Records of locating words and elements:
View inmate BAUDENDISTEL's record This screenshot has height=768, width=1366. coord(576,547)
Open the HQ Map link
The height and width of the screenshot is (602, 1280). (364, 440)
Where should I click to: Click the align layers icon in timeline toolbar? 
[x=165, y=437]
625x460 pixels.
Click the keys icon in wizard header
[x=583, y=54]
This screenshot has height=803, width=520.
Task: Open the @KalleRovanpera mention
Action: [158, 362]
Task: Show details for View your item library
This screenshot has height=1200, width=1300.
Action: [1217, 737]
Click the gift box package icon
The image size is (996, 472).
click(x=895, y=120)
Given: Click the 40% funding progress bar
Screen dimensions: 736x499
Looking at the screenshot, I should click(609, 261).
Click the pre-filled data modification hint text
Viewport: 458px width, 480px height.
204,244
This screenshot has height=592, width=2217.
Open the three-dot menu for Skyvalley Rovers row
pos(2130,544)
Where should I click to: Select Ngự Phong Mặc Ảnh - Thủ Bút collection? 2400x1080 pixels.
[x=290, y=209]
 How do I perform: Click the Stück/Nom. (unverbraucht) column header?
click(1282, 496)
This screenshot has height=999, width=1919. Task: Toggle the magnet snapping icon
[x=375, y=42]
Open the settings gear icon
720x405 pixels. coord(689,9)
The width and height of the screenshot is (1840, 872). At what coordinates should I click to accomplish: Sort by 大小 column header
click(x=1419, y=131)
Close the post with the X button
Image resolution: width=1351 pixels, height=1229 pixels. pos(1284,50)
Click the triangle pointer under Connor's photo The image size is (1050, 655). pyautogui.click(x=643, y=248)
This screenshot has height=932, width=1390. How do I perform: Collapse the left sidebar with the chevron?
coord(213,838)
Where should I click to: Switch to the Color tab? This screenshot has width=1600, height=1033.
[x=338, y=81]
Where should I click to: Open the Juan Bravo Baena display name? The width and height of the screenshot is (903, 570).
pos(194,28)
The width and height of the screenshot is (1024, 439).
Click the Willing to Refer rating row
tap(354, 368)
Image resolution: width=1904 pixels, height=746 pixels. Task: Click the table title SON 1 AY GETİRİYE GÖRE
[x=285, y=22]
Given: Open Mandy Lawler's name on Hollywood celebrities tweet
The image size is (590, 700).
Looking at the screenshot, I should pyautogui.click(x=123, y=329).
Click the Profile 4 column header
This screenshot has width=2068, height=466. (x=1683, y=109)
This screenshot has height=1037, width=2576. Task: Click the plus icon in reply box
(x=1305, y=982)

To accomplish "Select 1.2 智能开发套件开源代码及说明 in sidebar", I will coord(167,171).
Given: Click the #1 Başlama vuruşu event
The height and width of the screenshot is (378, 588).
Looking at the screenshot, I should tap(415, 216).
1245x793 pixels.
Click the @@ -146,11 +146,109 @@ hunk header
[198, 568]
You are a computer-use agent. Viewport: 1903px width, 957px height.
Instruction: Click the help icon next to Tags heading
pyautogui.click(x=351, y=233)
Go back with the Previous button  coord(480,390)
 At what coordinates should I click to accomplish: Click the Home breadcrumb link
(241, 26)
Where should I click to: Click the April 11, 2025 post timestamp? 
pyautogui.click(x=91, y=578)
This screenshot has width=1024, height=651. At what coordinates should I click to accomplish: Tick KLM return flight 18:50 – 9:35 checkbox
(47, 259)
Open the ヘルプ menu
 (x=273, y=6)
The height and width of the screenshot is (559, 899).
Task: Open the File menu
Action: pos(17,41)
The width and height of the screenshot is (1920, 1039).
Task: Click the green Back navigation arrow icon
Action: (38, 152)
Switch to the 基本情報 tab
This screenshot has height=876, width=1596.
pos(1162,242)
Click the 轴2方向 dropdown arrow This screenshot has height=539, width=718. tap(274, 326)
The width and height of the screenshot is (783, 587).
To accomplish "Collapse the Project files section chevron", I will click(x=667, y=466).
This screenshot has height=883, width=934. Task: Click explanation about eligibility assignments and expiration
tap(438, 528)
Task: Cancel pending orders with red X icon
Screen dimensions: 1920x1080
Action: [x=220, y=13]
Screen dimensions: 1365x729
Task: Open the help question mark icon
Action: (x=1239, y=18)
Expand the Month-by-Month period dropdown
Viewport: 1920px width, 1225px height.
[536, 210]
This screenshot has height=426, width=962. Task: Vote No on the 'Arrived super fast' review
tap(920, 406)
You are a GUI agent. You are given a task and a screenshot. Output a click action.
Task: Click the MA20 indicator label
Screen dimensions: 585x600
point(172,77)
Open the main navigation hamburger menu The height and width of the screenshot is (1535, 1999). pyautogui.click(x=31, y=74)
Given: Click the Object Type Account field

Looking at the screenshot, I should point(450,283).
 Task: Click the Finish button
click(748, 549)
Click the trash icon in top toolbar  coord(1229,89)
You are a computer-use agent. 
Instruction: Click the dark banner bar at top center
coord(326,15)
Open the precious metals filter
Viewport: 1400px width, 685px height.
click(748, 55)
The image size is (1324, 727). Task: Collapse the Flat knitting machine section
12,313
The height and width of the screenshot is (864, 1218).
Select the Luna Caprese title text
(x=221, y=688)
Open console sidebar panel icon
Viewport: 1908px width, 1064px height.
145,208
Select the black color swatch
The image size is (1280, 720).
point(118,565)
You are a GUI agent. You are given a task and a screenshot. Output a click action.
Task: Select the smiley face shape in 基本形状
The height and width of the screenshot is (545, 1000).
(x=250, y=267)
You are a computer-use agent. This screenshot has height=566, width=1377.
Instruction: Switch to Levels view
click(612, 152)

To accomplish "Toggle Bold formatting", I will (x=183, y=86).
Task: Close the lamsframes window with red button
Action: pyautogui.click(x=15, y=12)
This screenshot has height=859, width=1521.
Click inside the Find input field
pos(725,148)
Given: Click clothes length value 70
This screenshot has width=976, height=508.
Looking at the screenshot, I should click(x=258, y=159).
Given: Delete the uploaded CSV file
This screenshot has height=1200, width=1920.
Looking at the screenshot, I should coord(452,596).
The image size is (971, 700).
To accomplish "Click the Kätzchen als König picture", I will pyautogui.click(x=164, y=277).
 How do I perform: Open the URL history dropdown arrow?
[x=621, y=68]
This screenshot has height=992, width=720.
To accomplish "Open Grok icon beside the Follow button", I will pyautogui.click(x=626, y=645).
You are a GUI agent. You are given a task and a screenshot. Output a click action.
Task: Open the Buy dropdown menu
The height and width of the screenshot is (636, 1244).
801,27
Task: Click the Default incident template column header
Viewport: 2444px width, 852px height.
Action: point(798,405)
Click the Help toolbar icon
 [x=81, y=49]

# TASK TO CARRY OUT:
Give the lines of the data from the line with "This screenshot has height=426, width=962." to the line with "Click the trash" as a numbered list, leaving out blank lines.

# IN RESPONSE:
1. This screenshot has height=426, width=962. Task: Vote No on the 'Arrived super fast' review
2. tap(920, 406)
3. You are a GUI agent. You are given a task and a screenshot. Output a click action.
4. Task: Click the MA20 indicator label
5. Screen dimensions: 585x600
6. point(172,77)
7. Open the main navigation hamburger menu The height and width of the screenshot is (1535, 1999). pyautogui.click(x=31, y=74)
8. Given: Click the Object Type Account field
9. Looking at the screenshot, I should point(450,283).
10.  Task: Click the Finish button
11. click(748, 549)
12. Click the trash icon in top toolbar  coord(1229,89)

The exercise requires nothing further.